The compiler will try to generate the following code, which doesn't compile:

let hashmap = let mut hashmap = ::std::collections::HashMap::new();
    hashmap.insert("one", 1);
    hashmap.insert("two", 2);
    hashmap;

It doesn't compile because Rust wants an expression on the right-hand side of =. To transform this code into an expression, we simply need to add the curly brackets:

let hashmap = {
    let mut hashmap = ::std::collections::HashMap::new();
    hashmap.insert("one", 1);
    hashmap.insert("two", 2);
    hashmap
};

Hence the second pair of curly brackets.

There's one remaining line that requires an explanation in the body of the macro:

$(hashmap.insert($key, $value);)*

This means that the statement will be repeated as many times as there are pairs of key/values. Notice that ; is inside the parentheses; and there's no separator before * because every statement needs to end with a semicolon. But it's still possible to specify a separator here, as shown in the following example:

let keys = [$($key),*];

This will expand all the $keys, separating them by a comma. For instance, with a call like:

hash! {
    "one" => 1,
    "two" => 2
}

It will results in:

let keys = ["one", "two"];

Optional quantifier

In the macro_rules system, there's no way to specify that a pattern is optional, like with the ? quantifier in regular expressions. If we wanted to allow the user of our hash macro to use a trailing comma, we could change the rule by moving the comma inside the parentheses: ($( $key:expr => $value:expr,)*).

However, it will force the user to write a trailing macro. If we want to allow both variants, we can use the following trick, which uses the * operator: ($( $key:expr => $value:expr ),* $(,)* ).
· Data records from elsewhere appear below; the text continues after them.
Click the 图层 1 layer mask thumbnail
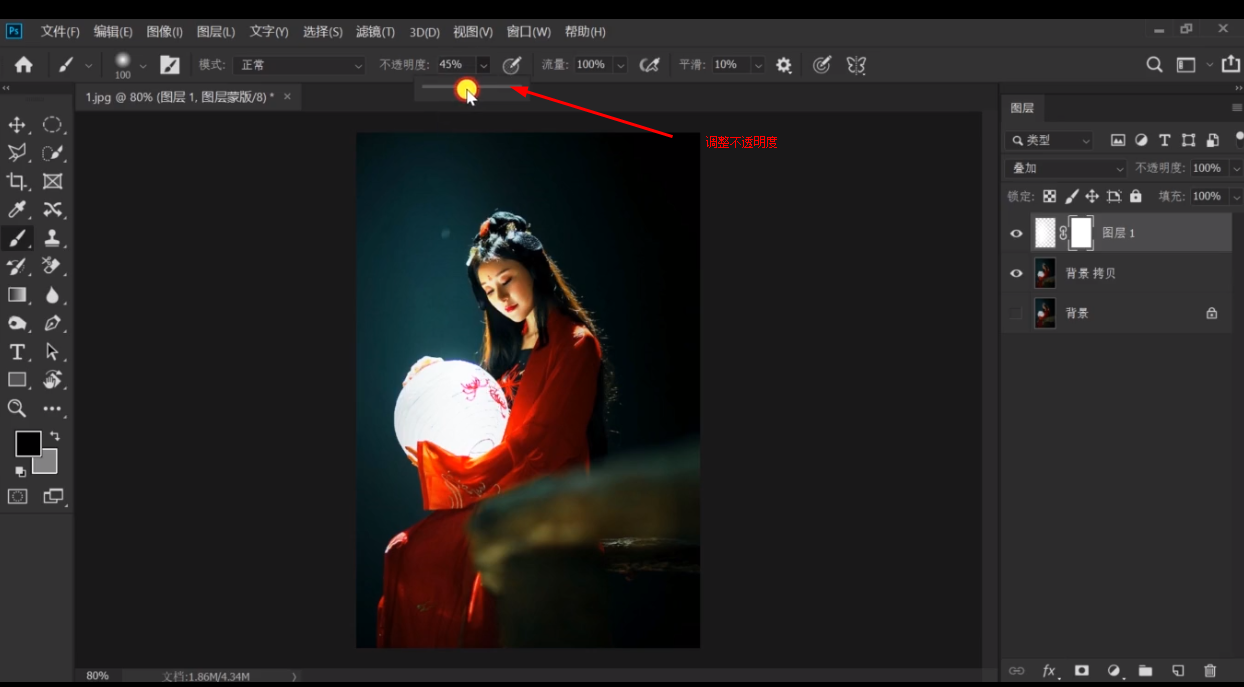Viewport: 1244px width, 687px height. coord(1081,233)
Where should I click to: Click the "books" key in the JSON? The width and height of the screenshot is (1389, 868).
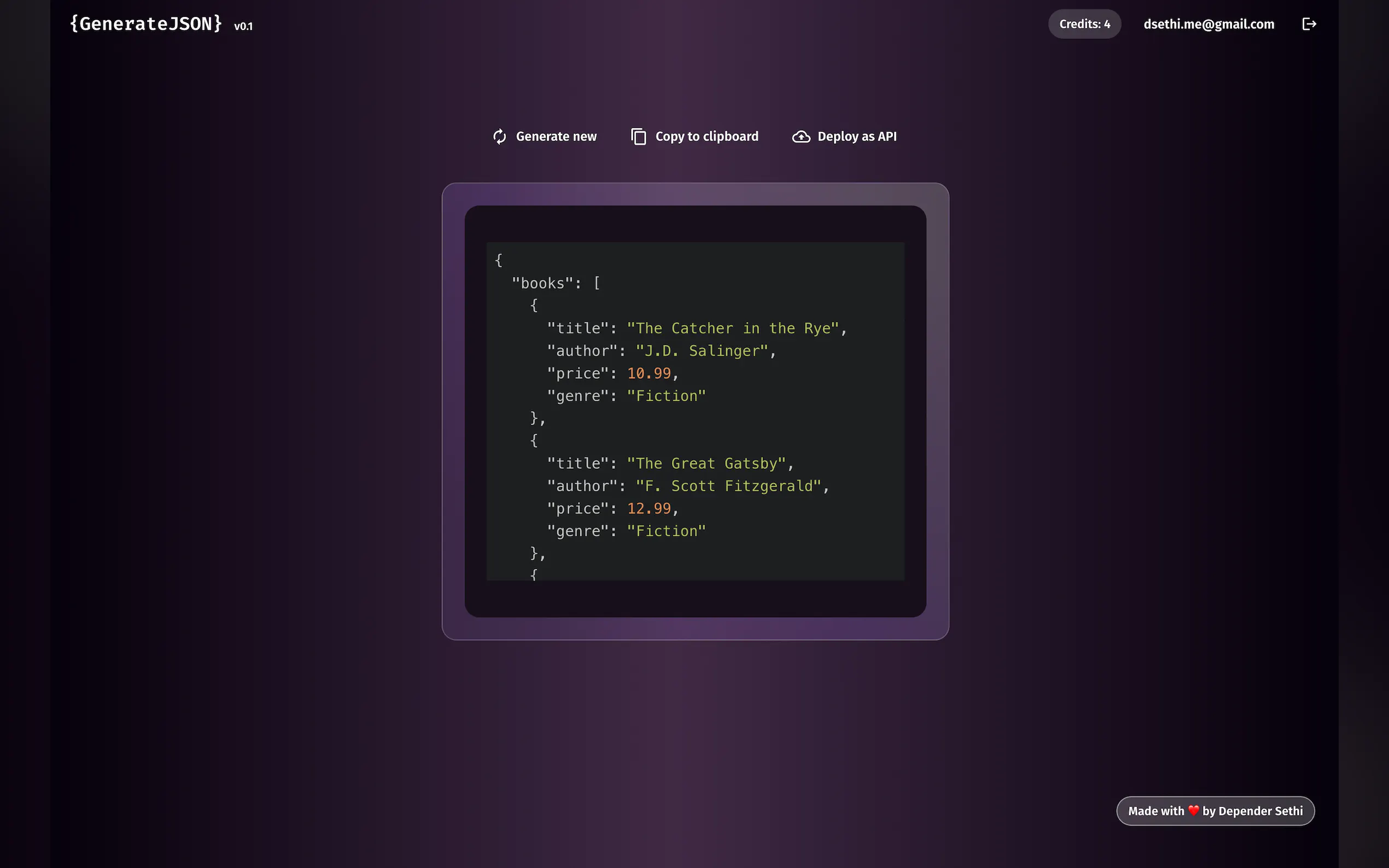point(542,283)
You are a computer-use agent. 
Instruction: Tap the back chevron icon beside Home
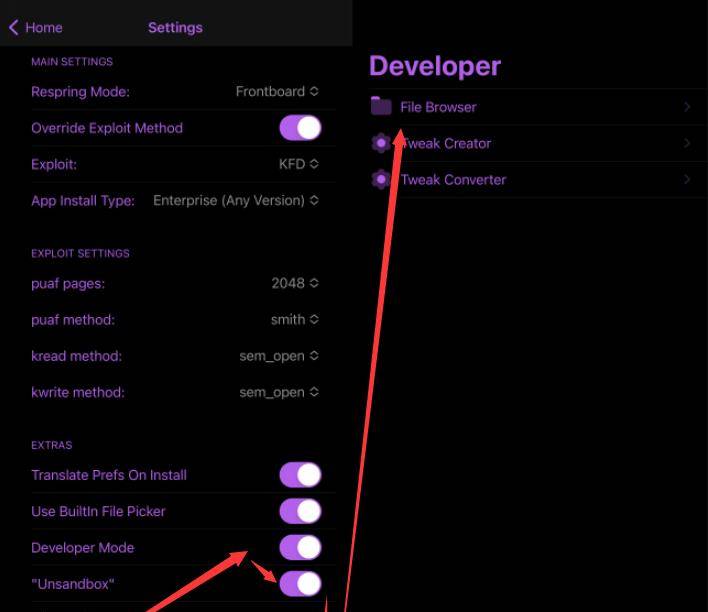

This means that a comma must be used between each pattern and we can use any number of commas after the last pattern, including no comma at all.

Summary

This chapter introduced you to the basics of Rust by showing you how to use variables, functions, control flow structures, and types. You also learned more advanced concepts such as references and ownership to manage the memory, and you saw how you can use traits, generics, and macros to avoid code repetition.

In the next chapter, you'll practise what you've just learned by creating a video game.